**** EXERCISE MATERIAL ****

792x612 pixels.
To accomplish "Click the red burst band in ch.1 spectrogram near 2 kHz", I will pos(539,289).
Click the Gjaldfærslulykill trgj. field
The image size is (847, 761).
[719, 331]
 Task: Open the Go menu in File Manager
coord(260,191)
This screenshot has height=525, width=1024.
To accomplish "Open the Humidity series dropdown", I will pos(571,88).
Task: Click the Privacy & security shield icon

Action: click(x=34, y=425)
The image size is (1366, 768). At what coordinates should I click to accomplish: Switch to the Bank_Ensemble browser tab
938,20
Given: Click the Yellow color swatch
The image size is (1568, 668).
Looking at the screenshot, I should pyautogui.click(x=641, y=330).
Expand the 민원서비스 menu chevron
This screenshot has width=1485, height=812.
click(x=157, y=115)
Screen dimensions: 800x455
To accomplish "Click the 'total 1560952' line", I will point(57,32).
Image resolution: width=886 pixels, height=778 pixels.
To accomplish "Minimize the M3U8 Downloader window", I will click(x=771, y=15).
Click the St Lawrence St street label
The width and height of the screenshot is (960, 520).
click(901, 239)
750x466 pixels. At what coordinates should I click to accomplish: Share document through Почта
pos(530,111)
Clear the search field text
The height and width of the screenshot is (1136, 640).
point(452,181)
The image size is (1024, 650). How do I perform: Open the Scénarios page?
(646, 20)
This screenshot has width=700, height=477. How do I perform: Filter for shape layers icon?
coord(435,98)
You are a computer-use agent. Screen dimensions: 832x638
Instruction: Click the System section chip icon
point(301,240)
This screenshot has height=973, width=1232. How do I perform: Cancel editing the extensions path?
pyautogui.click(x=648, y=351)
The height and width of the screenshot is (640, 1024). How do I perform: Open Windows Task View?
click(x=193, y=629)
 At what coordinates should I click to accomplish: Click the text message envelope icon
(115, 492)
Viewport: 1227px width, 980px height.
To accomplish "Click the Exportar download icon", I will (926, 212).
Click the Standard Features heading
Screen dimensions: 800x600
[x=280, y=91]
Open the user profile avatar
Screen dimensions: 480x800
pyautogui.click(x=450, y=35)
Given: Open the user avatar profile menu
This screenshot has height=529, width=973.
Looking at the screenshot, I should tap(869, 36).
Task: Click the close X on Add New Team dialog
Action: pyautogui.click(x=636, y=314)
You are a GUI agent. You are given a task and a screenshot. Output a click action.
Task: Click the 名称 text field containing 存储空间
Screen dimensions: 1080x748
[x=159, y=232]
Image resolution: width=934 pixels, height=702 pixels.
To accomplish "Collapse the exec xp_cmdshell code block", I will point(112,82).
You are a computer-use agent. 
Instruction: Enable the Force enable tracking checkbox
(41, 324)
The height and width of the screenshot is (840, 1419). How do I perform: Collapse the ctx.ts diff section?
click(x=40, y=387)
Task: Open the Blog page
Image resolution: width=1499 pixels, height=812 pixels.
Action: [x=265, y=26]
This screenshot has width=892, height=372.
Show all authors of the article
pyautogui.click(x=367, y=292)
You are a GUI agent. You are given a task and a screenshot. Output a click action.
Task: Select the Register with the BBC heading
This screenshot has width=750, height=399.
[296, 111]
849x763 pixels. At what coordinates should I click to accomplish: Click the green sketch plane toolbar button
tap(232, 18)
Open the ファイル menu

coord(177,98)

****

** OBJECTIVE **
Can you output the data from its first line through the line containing "I will point(57,32)." as a numbered list, with blank lines left out?

** TASK SOLUTION **
1. 792x612 pixels.
2. To accomplish "Click the red burst band in ch.1 spectrogram near 2 kHz", I will pos(539,289).
3. Click the Gjaldfærslulykill trgj. field
4. The image size is (847, 761).
5. [719, 331]
6.  Task: Open the Go menu in File Manager
7. coord(260,191)
8. This screenshot has height=525, width=1024.
9. To accomplish "Open the Humidity series dropdown", I will pos(571,88).
10. Task: Click the Privacy & security shield icon
11. Action: click(x=34, y=425)
12. The image size is (1366, 768). At what coordinates should I click to accomplish: Switch to the Bank_Ensemble browser tab
13. 938,20
14. Given: Click the Yellow color swatch
15. The image size is (1568, 668).
16. Looking at the screenshot, I should pyautogui.click(x=641, y=330).
17. Expand the 민원서비스 menu chevron
18. This screenshot has width=1485, height=812.
19. click(x=157, y=115)
20. Screen dimensions: 800x455
21. To accomplish "Click the 'total 1560952' line", I will point(57,32).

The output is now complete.